Key Conclusions and Perspectives

• ALPS possesses tetra-acylated, mono/di-phosphorylated lipid A structure, showing reduced TLR4/TLR2 agonistic activity compared to E. coli LPS (ELPS).
• In diet-induced obese mice, ALPS significantly reduces weight gain, fat mass accumulation, while improving hepatic function and insulin sensitivity.
• ALPS enhances goblet cell density and tight junction protein expression, promoting intestinal barrier repair.
• ALPS treatment specifically induces IL-22 and IL-23 secretion through TLR4 signaling.
• Anti-IL-22 antibody blocking experiments abrogated ALPS' metabolic benefits and barrier protection, confirming IL-22's central mediating role.
• ALPS remodels gut microbiota composition, decreasing Firmicutes/Bacteroidetes ratio while enriching beneficial species like Clostridium cocleatum and Bacteroides acidifaciens.
• Fecal transplantation experiments demonstrate vertical transmission of ALPS-induced microbiota conferring anti-obesity phenotypes with improved barrier function in recipient mice.
• ALPS shows no acute toxicity in mice versus 40% mortality in ELPS-treated groups, highlighting its superior immunotherapeutic potential.

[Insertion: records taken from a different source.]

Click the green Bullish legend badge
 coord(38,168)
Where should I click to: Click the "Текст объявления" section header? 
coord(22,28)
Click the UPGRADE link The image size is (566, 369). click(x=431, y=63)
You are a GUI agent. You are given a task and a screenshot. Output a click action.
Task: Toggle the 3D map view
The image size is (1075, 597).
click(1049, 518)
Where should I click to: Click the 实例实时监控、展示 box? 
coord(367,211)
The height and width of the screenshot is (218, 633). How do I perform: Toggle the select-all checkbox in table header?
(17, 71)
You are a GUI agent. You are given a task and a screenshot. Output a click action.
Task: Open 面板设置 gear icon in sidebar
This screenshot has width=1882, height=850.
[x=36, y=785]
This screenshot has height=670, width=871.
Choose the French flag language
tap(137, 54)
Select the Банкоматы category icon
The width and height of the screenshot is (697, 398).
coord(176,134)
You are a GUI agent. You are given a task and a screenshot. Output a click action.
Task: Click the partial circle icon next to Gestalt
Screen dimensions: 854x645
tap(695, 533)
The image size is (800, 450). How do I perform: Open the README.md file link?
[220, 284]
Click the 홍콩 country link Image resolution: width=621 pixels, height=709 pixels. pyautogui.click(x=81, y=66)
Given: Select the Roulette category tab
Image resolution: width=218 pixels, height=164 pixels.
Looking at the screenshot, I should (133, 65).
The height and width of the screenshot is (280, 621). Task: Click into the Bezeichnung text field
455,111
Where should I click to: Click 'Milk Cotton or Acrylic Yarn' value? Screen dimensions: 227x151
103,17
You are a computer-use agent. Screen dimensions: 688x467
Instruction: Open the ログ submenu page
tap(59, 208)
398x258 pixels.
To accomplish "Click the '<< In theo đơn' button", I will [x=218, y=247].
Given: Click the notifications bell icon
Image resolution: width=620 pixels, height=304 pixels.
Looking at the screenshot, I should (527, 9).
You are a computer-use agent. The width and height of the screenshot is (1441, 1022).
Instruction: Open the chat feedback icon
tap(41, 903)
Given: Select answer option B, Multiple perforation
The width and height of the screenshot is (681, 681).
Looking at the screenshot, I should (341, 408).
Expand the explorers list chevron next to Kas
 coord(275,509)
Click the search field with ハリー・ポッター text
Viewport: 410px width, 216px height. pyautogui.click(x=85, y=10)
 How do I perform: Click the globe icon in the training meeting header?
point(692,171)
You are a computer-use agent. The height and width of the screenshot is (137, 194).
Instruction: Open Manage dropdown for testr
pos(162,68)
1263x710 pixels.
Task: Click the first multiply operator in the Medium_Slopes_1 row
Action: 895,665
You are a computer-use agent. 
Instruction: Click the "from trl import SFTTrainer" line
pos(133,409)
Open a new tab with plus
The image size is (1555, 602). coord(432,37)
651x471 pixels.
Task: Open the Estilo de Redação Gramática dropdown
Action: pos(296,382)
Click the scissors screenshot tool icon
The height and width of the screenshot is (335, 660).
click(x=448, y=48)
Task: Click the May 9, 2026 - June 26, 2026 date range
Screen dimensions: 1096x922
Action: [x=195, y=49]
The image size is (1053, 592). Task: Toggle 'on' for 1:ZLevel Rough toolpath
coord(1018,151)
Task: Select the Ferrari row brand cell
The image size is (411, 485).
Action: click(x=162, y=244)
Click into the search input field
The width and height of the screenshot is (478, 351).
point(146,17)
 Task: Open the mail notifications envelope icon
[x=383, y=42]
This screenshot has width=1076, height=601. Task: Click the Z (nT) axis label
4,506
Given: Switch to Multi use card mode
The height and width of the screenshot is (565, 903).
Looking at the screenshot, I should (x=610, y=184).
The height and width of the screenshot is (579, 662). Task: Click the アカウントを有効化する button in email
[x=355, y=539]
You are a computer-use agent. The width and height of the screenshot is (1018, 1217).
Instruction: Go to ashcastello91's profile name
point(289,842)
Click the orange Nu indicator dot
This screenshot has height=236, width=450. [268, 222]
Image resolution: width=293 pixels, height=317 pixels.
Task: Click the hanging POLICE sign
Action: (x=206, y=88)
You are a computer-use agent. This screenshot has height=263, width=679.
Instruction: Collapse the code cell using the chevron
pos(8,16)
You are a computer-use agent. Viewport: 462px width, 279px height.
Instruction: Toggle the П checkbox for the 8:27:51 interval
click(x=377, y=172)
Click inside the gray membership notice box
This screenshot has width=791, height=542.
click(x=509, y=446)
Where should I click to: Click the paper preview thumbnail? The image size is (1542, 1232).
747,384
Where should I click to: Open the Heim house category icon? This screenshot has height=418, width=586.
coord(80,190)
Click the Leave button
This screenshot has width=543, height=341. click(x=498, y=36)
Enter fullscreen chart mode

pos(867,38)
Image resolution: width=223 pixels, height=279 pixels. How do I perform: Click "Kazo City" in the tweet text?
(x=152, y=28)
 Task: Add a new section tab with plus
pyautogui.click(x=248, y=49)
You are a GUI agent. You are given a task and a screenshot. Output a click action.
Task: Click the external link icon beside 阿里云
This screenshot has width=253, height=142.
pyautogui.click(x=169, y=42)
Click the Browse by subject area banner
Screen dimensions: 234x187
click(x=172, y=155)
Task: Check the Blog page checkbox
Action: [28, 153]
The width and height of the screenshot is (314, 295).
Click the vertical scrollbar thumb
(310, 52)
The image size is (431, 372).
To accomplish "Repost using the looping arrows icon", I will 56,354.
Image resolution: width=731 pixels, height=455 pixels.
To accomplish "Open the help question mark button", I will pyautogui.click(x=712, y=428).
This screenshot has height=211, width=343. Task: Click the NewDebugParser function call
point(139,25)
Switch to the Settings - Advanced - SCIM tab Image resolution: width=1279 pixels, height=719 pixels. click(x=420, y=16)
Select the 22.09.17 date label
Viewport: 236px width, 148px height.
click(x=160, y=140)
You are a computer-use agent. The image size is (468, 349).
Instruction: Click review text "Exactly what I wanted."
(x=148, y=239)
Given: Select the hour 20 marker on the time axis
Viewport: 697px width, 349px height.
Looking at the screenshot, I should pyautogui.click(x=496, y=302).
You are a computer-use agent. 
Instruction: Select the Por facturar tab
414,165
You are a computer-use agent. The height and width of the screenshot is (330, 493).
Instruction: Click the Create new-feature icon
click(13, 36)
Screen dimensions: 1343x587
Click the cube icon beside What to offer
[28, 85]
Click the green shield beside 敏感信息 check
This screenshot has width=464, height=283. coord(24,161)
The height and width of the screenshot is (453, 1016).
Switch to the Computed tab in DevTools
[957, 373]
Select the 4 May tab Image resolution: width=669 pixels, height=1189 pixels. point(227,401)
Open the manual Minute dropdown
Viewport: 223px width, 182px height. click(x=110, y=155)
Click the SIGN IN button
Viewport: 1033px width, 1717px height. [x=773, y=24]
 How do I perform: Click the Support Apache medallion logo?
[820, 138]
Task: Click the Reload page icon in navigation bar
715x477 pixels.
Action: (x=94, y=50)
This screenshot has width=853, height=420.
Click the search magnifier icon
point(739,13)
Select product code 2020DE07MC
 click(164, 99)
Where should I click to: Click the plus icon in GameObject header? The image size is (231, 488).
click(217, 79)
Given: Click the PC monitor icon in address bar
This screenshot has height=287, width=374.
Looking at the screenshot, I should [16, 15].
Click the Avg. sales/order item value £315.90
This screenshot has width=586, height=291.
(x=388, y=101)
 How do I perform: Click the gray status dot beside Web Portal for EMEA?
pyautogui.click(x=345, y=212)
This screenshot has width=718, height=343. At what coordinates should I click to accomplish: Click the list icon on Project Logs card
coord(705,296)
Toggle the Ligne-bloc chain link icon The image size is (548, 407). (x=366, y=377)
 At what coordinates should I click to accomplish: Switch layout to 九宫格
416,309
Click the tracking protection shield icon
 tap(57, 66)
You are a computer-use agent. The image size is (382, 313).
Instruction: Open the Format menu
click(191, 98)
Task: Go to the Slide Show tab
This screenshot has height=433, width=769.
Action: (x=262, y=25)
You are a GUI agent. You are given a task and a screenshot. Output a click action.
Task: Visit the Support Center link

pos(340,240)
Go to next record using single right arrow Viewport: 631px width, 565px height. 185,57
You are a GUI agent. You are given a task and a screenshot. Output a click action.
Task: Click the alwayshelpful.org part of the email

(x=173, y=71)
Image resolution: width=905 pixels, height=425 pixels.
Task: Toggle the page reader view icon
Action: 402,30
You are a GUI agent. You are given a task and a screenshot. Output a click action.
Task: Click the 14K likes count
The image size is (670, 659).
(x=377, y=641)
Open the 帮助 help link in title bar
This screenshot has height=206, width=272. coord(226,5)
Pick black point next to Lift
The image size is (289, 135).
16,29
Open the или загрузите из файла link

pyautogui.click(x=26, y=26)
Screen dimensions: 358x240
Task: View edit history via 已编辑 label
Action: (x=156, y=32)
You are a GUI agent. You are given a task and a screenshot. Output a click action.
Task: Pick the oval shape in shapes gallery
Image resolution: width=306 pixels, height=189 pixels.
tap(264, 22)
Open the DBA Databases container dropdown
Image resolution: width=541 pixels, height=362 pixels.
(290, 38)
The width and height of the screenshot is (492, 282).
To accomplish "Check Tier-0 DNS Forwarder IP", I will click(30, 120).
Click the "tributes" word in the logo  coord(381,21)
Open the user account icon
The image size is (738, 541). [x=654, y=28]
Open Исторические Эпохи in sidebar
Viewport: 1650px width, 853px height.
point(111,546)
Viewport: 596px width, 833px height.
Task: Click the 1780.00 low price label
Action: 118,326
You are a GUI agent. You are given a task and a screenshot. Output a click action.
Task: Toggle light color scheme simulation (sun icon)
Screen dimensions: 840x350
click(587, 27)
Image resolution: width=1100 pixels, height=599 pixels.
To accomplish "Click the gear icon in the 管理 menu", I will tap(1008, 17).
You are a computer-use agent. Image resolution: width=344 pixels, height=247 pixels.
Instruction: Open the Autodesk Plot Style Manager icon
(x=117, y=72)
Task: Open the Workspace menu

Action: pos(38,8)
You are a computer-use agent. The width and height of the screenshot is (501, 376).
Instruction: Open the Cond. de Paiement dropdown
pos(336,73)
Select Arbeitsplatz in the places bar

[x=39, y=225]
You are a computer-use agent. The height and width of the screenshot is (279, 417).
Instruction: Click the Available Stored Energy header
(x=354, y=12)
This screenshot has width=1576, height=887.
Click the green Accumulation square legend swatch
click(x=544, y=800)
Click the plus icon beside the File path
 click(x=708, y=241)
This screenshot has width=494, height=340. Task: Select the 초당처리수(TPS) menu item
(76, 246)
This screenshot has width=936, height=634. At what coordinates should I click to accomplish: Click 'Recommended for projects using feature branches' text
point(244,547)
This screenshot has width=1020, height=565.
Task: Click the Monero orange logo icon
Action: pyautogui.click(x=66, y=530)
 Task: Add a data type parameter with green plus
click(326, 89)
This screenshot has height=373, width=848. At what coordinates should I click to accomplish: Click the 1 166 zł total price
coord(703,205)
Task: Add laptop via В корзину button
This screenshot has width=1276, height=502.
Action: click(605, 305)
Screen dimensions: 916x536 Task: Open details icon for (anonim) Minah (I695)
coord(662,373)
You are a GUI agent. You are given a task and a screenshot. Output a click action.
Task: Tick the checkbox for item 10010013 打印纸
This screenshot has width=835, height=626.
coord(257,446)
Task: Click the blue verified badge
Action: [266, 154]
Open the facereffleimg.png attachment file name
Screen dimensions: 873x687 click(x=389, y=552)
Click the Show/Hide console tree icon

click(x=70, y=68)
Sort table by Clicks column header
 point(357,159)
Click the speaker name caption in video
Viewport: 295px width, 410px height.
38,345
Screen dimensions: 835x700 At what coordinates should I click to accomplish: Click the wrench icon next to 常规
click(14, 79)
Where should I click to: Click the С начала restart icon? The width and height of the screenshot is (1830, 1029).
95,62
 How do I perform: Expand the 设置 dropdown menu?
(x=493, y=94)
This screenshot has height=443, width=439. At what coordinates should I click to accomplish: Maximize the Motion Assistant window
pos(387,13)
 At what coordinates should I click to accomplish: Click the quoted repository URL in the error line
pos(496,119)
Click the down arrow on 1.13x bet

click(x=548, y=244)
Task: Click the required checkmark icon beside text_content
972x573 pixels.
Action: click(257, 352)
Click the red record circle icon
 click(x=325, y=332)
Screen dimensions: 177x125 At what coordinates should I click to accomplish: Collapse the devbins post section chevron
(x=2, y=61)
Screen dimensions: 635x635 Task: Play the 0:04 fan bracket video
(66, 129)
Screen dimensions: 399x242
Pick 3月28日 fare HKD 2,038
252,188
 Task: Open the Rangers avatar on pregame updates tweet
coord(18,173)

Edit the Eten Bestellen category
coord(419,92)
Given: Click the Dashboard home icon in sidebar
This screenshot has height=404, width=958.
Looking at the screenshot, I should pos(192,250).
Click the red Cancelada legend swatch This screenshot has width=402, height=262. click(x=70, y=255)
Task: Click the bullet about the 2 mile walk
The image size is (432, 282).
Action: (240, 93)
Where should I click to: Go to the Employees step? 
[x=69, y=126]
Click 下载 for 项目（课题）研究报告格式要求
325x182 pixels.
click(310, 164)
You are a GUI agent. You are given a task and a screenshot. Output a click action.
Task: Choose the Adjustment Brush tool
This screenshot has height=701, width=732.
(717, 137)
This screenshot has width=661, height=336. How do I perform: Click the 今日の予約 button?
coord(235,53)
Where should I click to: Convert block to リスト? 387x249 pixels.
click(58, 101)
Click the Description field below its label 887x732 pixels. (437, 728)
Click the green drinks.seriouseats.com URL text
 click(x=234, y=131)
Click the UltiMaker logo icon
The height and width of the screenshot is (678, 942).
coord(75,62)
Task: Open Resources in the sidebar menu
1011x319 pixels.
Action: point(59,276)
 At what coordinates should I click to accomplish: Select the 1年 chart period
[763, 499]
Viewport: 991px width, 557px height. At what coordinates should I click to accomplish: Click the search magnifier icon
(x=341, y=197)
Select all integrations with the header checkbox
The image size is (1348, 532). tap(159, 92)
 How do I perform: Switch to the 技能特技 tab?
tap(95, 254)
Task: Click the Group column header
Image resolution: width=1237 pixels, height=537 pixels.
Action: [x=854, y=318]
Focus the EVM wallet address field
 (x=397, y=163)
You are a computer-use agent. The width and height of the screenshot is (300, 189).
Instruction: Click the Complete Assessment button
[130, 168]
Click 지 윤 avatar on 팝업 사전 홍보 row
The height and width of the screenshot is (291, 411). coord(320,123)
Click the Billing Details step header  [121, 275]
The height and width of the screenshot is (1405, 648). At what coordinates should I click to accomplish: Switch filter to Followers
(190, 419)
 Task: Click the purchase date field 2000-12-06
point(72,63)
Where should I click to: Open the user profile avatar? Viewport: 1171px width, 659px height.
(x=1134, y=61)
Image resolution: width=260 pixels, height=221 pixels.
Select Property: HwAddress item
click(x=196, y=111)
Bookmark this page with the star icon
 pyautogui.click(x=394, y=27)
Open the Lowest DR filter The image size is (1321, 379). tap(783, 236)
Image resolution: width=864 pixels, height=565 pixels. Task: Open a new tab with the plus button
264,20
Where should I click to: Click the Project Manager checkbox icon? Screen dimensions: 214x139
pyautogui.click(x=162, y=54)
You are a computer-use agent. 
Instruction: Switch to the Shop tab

Research Significance and Prospects
This study provides molecular evidence for A. muciniphila LPS as an immunomodulator in metabolic diseases, establishing its TLR4–IL-23–IL-22 mediated gut barrier and microbiota regulation. Future research should explore ALPS' applications in human gut immune regulation, develop LPS-based metabolic disease therapies, and evaluate its immunomodulatory potential in other inflammatory or infectious disease models.

 

 

Conclusion
This study presents the first systematic structural characterization of A. muciniphila-derived hypoacylated rough-type LPS, demonstrating its TLR4–IL-23–IL-22 signaling axis-dependent immunomodulation and metabolic improvement in diet-induced obesity models. ALPS exhibits minimal toxicity while enabling transferable anti-obesity effects through microbiota transplantation, suggesting therapeutic potential for gut microbiota-targeted interventions. These findings establish theoretical foundations for commensal bacteria-derived LPS immunotherapy, warranting further evaluation of its therapeutic applications in human intestinal homeostasis, inflammation, and metabolic disorders.

 

Li Sun, Yuting Zhang, Wang Dong, Shuangjiang Liu, and Hongwei Liu. Akkermansia muciniphila-Derived Hypoacylated Rough-Type Lipopolysaccharides Alleviate Diet-Induced Obesity via Activation of TLR4−IL-23−IL-22 Immune Axis. iMeta.